This is a prerelease version.

View latest

Get Started with SQL Over Files

In this tutorial, you learn the basics of querying files in SQL by creating and querying a CSV file.

Before You Begin

To complete this tutorial, you need the following:

Prerequisites Useful resources

A Hazelcast cluster in client/server mode and an instance of Management Center running on your local network.

A connection to the SQL shell

SQL

Step 1. Create a Data Source to Query

SQL can query data in maps, Kafka topics and the local cluster’s file system.

In this step, you create a CSV file that you can use to query.

  1. Create a file named likes.csv.

  2. Add the following data to your file.

    msg_id,likes,dislikes
    1,20,13
    2,108,25
    3,122,73
    4,9,88
    5,51,42

    This example file contains a record of the number of likes each message has.

Step 2. Create a Mapping to the File

To allow Hazelcast to find and recognize the data in your CSV file, you need to create a mapping to it.

In the SQL shell, use the CREATE MAPPING statement to configure the file connector and give Hazelcast access to the data in the likes.csv file.

CREATE MAPPING csv_likes (msg_id INT, likes INT, dislikes INT)
TYPE File
OPTIONS ('format'='csv',
    'path'='/absolute/path/to/current/directory', 'glob'='likes.csv');
Make sure you replace the path option with the absolute path to your CSV file.

Step 3. Run Ad-Hoc Queries

Ad-hoc queries allow you to retrieve a small subset of data.
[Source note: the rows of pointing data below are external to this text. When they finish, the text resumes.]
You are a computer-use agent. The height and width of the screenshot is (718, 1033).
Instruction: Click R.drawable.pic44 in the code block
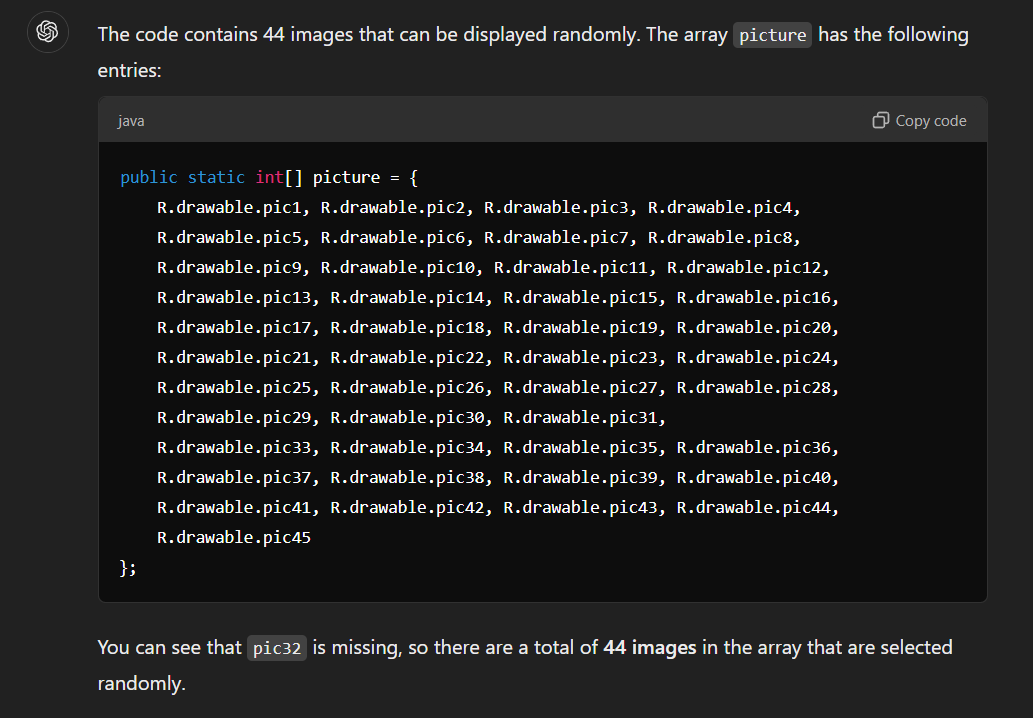tap(754, 508)
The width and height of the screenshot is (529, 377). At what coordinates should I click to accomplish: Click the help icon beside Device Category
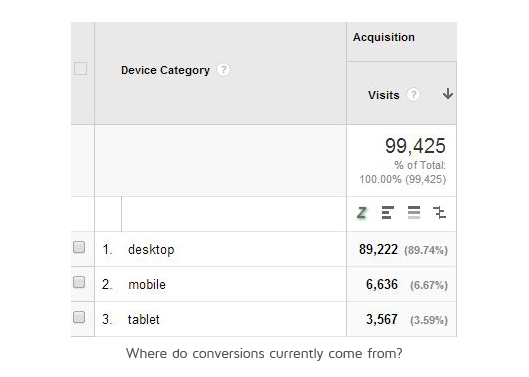[x=223, y=70]
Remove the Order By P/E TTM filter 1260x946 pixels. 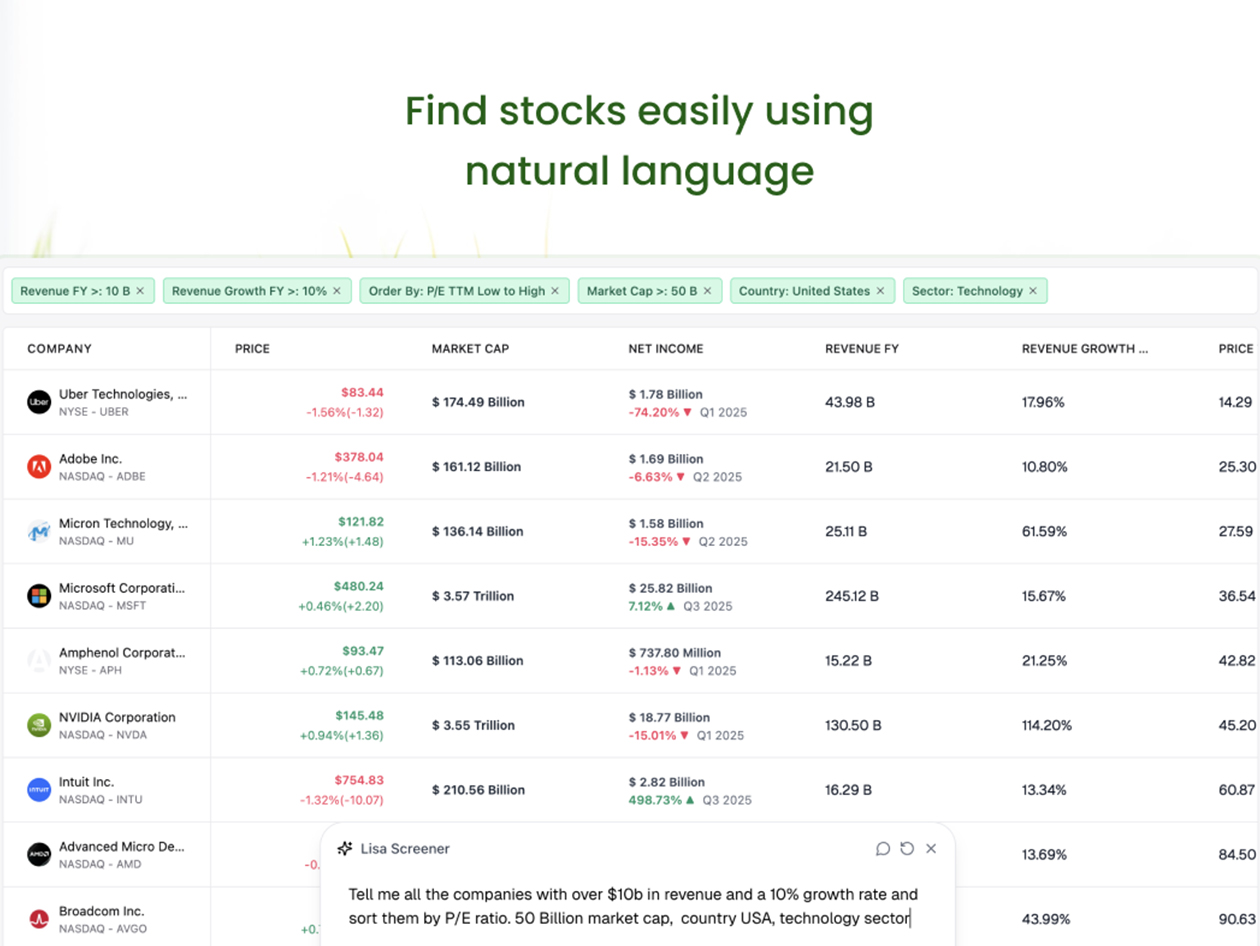click(x=555, y=291)
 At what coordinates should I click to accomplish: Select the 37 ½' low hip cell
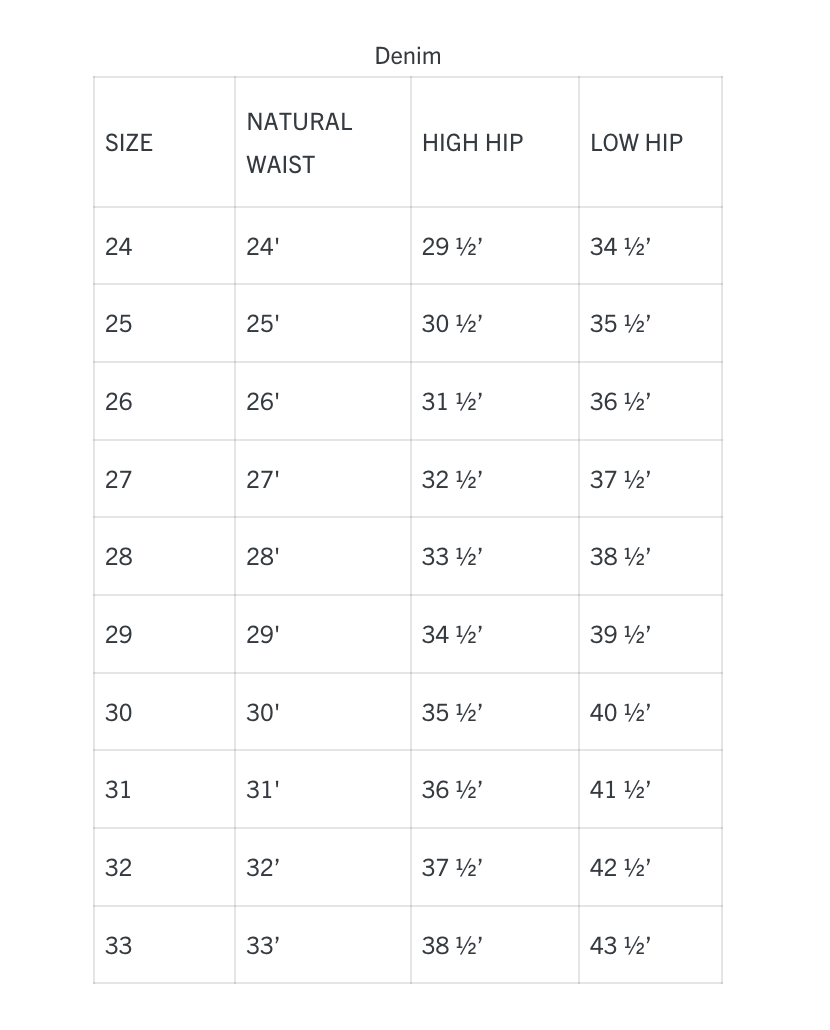point(620,480)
Usually these queries are simple and you can have many of them running concurrently in a Hazelcast cluster.

  1. Use a SELECT statement to query all the data in the likes.csv file.

    SELECT * FROM csv_likes;

    You should see the following:

    +------------+------------+------------+
    |      msg_id|       likes|    dislikes|
    +------------+------------+------------+
    |           1|          20|          13|
    |           4|           9|          88|
    |           3|         122|          73|
    |           2|         108|          25|
    |           5|          51|          42|
    +------------+------------+------------+
  2. Query only the msg_id and likes columns, by adding them as a comma-separated list after the SELECT statement.

    SELECT msg_id, likes FROM csv_likes;
    +------------+------------+
    |      msg_id|       likes|
    +------------+------------+
    |           1|          20|
    |           3|         122|
    |           4|           9|
    |           2|         108|
    |           5|          51|
    +------------+------------+
  3. Use a filter to display only the message numbers with more than 50 likes.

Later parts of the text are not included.